Recorded data –
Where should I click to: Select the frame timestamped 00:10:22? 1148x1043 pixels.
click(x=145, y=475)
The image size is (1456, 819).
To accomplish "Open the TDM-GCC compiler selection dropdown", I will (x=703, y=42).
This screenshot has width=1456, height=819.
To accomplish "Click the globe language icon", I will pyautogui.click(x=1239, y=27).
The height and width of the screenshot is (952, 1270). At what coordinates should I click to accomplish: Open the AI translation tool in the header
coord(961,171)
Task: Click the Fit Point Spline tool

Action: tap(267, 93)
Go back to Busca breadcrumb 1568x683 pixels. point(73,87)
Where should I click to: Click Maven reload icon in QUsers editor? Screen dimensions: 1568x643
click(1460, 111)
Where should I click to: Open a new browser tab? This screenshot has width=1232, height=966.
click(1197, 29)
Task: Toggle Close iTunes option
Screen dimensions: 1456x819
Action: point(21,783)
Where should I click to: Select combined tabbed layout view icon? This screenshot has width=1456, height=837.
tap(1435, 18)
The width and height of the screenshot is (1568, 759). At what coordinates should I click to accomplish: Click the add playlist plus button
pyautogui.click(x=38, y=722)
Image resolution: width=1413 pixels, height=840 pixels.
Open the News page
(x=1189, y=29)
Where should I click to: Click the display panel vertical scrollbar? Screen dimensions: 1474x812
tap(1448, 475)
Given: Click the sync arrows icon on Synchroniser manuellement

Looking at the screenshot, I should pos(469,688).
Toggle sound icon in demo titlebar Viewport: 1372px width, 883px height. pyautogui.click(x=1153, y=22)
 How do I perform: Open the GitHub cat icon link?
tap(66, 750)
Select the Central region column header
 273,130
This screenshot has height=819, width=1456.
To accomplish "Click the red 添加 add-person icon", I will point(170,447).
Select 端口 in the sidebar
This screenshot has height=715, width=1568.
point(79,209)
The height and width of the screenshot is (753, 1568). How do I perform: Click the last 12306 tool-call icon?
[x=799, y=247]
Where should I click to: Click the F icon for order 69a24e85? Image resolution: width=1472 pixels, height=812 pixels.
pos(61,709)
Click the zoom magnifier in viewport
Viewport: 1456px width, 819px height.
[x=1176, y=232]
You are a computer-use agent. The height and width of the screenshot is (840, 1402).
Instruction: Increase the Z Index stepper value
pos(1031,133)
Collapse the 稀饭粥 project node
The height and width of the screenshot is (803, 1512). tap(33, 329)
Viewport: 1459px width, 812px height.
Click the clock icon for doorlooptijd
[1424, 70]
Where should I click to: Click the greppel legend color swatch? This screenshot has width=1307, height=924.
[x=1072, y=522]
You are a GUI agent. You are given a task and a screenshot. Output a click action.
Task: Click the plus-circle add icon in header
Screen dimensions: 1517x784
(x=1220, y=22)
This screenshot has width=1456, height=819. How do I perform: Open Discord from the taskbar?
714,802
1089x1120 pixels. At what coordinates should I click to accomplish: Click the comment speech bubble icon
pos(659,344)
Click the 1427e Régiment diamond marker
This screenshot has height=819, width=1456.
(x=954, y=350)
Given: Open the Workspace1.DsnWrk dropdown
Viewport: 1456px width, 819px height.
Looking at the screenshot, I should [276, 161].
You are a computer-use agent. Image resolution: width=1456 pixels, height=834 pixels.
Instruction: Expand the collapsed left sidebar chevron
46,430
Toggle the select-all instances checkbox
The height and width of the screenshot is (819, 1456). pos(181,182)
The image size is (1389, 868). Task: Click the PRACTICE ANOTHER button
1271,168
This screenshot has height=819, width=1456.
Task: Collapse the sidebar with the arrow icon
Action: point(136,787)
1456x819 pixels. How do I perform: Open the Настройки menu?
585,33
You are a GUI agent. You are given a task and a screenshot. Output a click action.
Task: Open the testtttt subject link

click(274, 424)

What you need to do – What is needed is a word-for-word copy of the records.

Result of this task –
Where should I click to: Select the frame timestamped 00:10:22? 1148x1043 pixels.
click(x=145, y=475)
The image size is (1456, 819).
To accomplish "Open the TDM-GCC compiler selection dropdown", I will (x=703, y=42).
This screenshot has width=1456, height=819.
To accomplish "Click the globe language icon", I will pyautogui.click(x=1239, y=27).
The height and width of the screenshot is (952, 1270). At what coordinates should I click to accomplish: Open the AI translation tool in the header
coord(961,171)
Task: Click the Fit Point Spline tool

Action: tap(267, 93)
Go back to Busca breadcrumb 1568x683 pixels. point(73,87)
Where should I click to: Click Maven reload icon in QUsers editor? Screen dimensions: 1568x643
click(1460, 111)
Where should I click to: Open a new browser tab? This screenshot has width=1232, height=966.
click(1197, 29)
Task: Toggle Close iTunes option
Screen dimensions: 1456x819
Action: point(21,783)
Where should I click to: Select combined tabbed layout view icon? This screenshot has width=1456, height=837.
tap(1435, 18)
The width and height of the screenshot is (1568, 759). At what coordinates should I click to accomplish: Click the add playlist plus button
pyautogui.click(x=38, y=722)
Image resolution: width=1413 pixels, height=840 pixels.
Open the News page
(x=1189, y=29)
Where should I click to: Click the display panel vertical scrollbar? Screen dimensions: 1474x812
tap(1448, 475)
Given: Click the sync arrows icon on Synchroniser manuellement

Looking at the screenshot, I should pos(469,688).
Toggle sound icon in demo titlebar Viewport: 1372px width, 883px height. pyautogui.click(x=1153, y=22)
 How do I perform: Open the GitHub cat icon link?
tap(66, 750)
Select the Central region column header
 273,130
This screenshot has height=819, width=1456.
To accomplish "Click the red 添加 add-person icon", I will point(170,447).
Select 端口 in the sidebar
This screenshot has height=715, width=1568.
point(79,209)
The height and width of the screenshot is (753, 1568). How do I perform: Click the last 12306 tool-call icon?
[x=799, y=247]
Where should I click to: Click the F icon for order 69a24e85? Image resolution: width=1472 pixels, height=812 pixels.
pos(61,709)
Click the zoom magnifier in viewport
Viewport: 1456px width, 819px height.
[x=1176, y=232]
You are a computer-use agent. The height and width of the screenshot is (840, 1402).
Instruction: Increase the Z Index stepper value
pos(1031,133)
Collapse the 稀饭粥 project node
The height and width of the screenshot is (803, 1512). tap(33, 329)
Viewport: 1459px width, 812px height.
Click the clock icon for doorlooptijd
[1424, 70]
Where should I click to: Click the greppel legend color swatch? This screenshot has width=1307, height=924.
[x=1072, y=522]
You are a GUI agent. You are given a task and a screenshot. Output a click action.
Task: Click the plus-circle add icon in header
Screen dimensions: 1517x784
(x=1220, y=22)
This screenshot has width=1456, height=819. How do I perform: Open Discord from the taskbar?
714,802
1089x1120 pixels. At what coordinates should I click to accomplish: Click the comment speech bubble icon
pos(659,344)
Click the 1427e Régiment diamond marker
This screenshot has height=819, width=1456.
(x=954, y=350)
Given: Open the Workspace1.DsnWrk dropdown
Viewport: 1456px width, 819px height.
Looking at the screenshot, I should [276, 161].
You are a computer-use agent. Image resolution: width=1456 pixels, height=834 pixels.
Instruction: Expand the collapsed left sidebar chevron
46,430
Toggle the select-all instances checkbox
The height and width of the screenshot is (819, 1456). pos(181,182)
The image size is (1389, 868). Task: Click the PRACTICE ANOTHER button
1271,168
This screenshot has height=819, width=1456.
Task: Collapse the sidebar with the arrow icon
Action: point(136,787)
1456x819 pixels. How do I perform: Open the Настройки menu?
585,33
You are a GUI agent. You are given a task and a screenshot. Output a click action.
Task: Open the testtttt subject link

click(274, 424)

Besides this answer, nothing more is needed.